═════ Given information ═════
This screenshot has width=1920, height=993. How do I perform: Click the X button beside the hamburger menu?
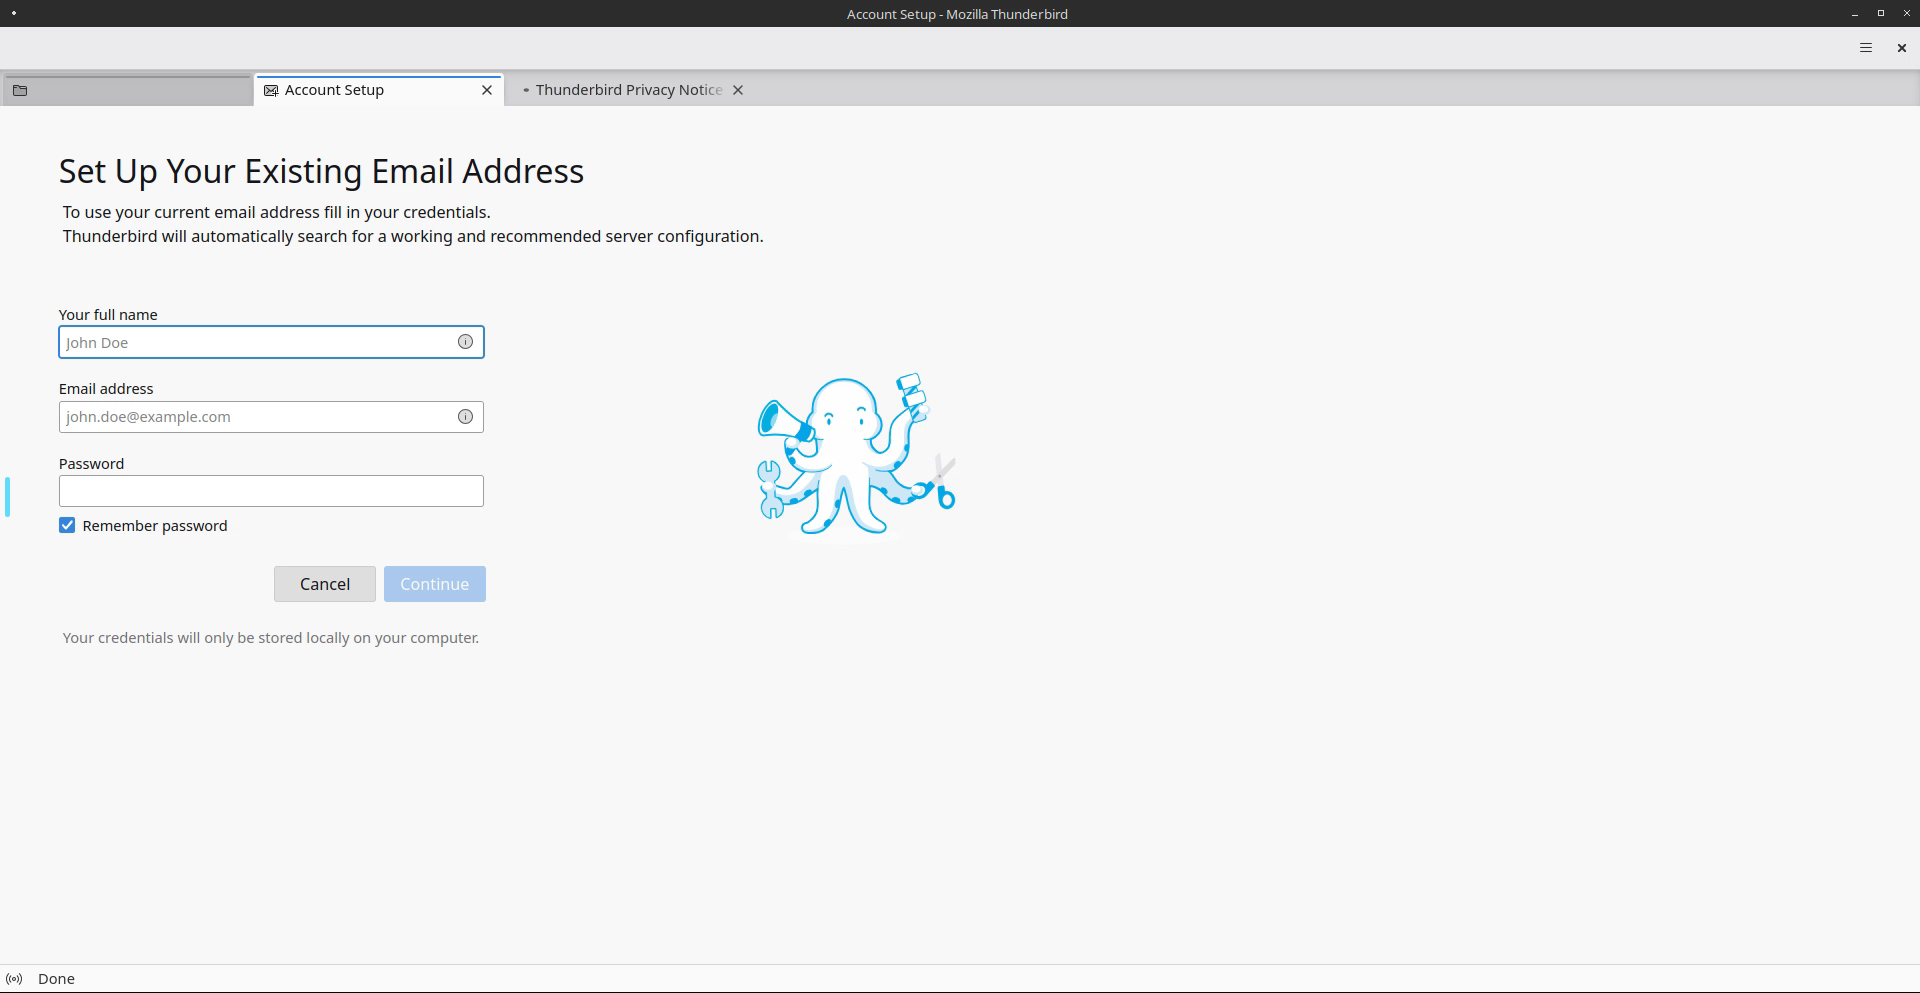[x=1901, y=48]
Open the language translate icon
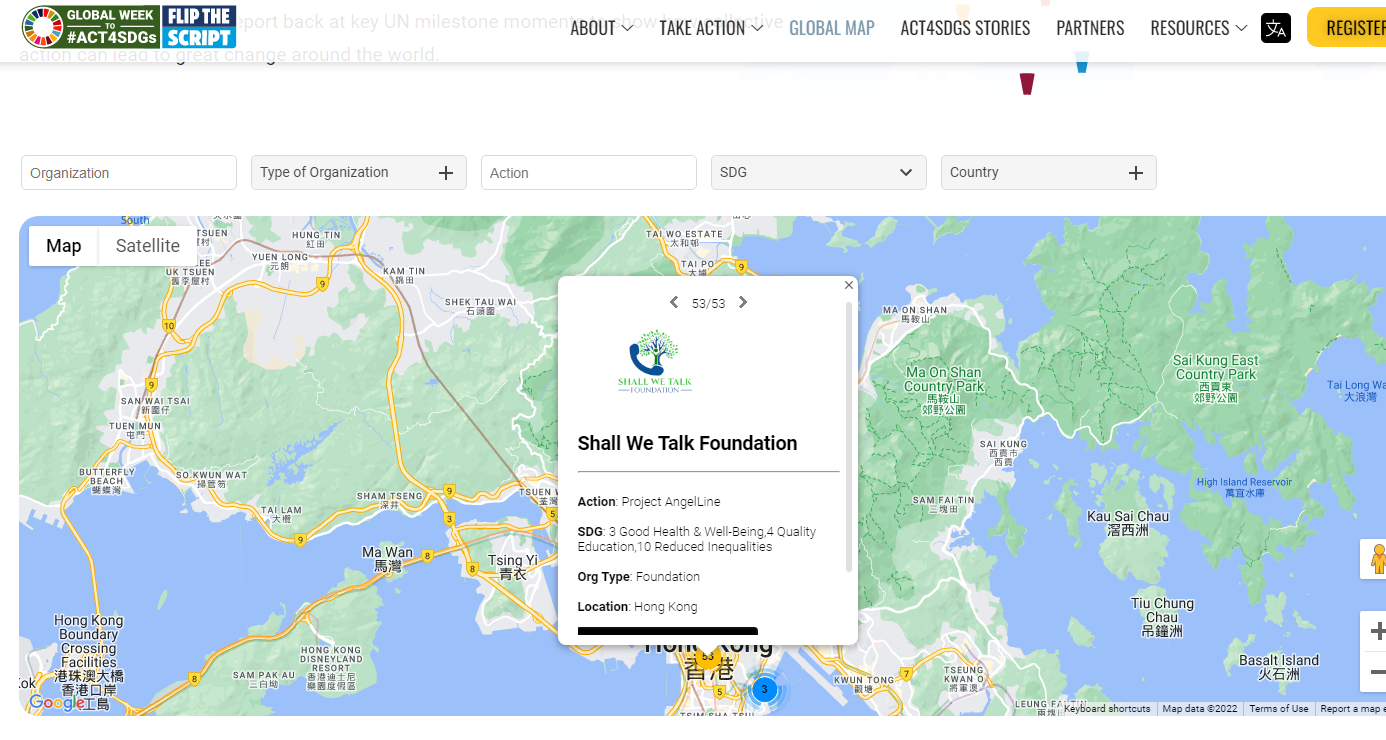This screenshot has width=1386, height=740. [1275, 28]
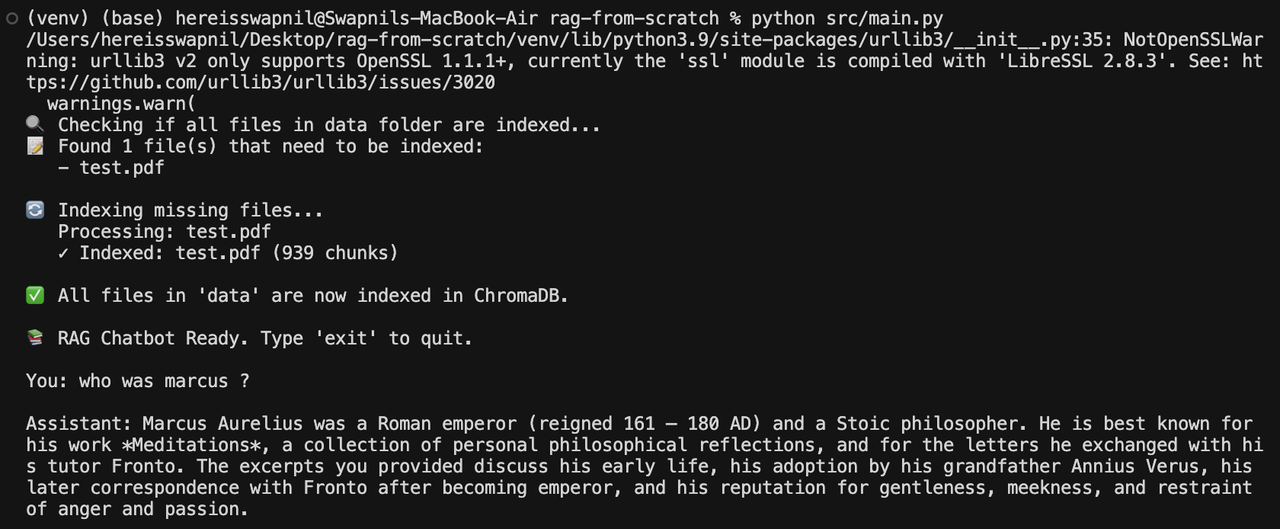The image size is (1280, 529).
Task: Click the '(939 chunks)' text
Action: 335,253
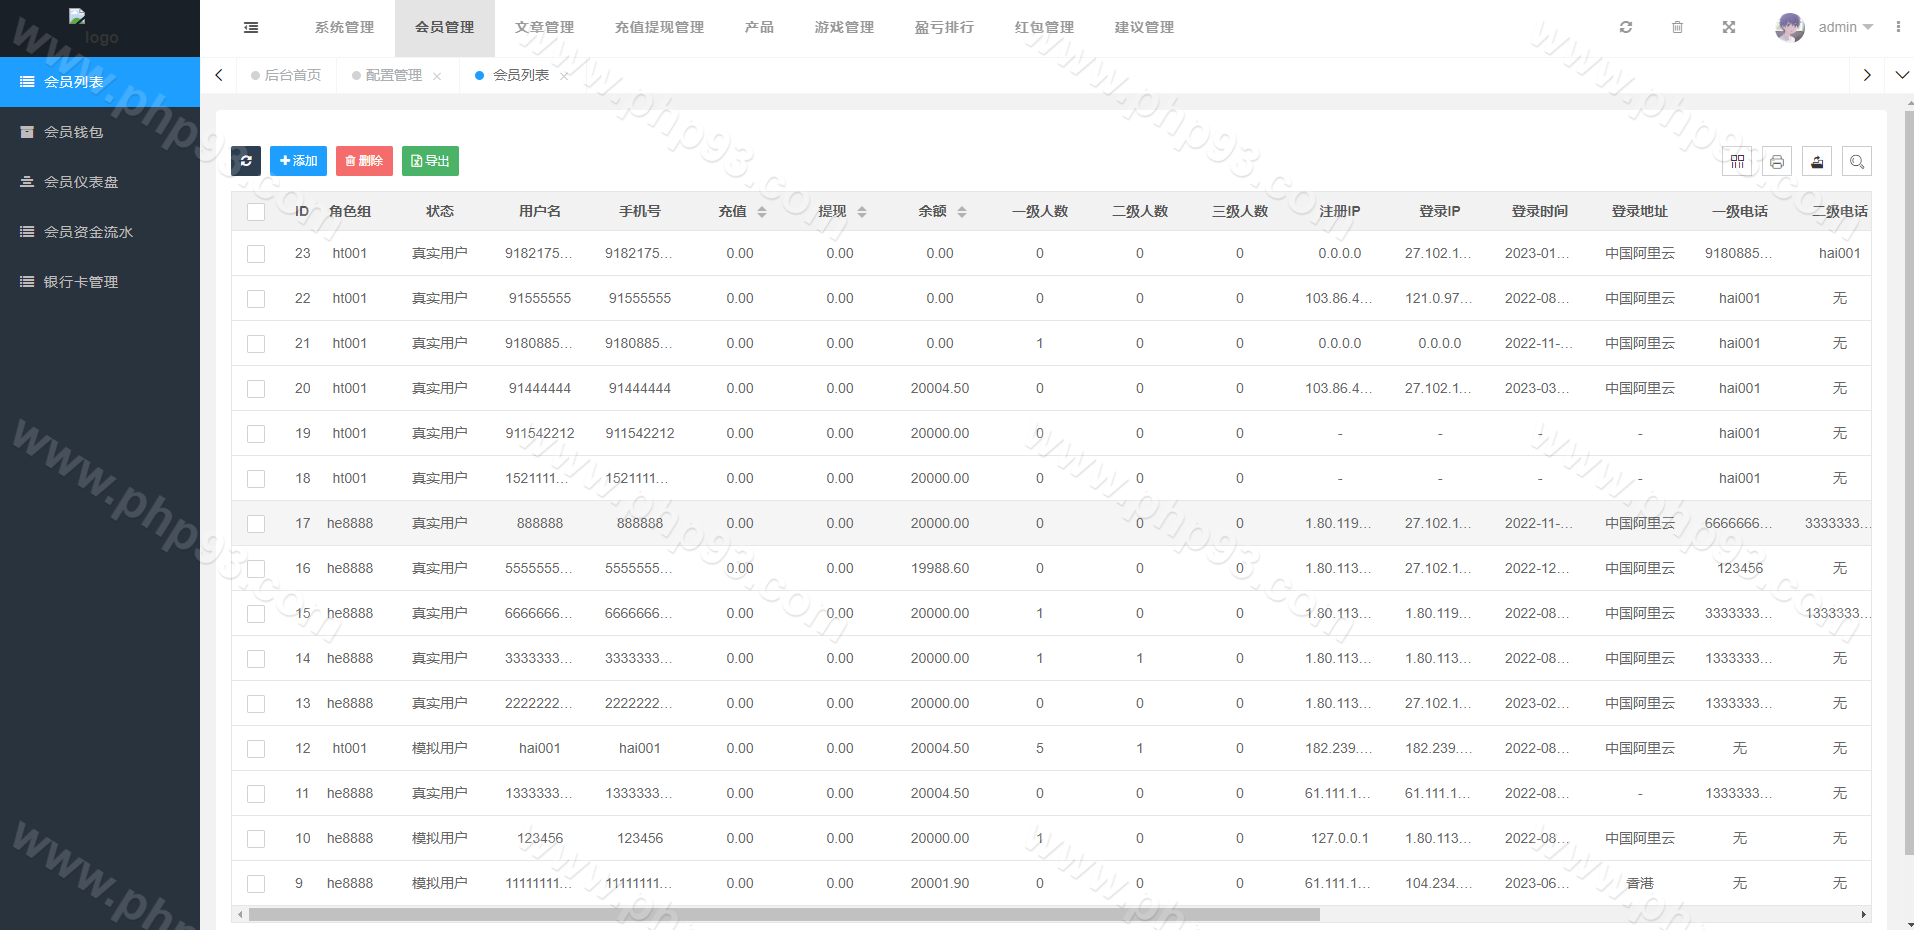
═════
→ What you are asked to do: Extract all the entries word for word; omit any pictures.

→ Solution for this problem:
This screenshot has width=1920, height=993. How do I perform: Click the X button beside the hamburger menu?
[x=1901, y=48]
Open the language translate icon
This screenshot has width=1386, height=740. [1275, 28]
The image size is (1280, 529).
Task: Click the '(939 chunks)' text
Action: 335,253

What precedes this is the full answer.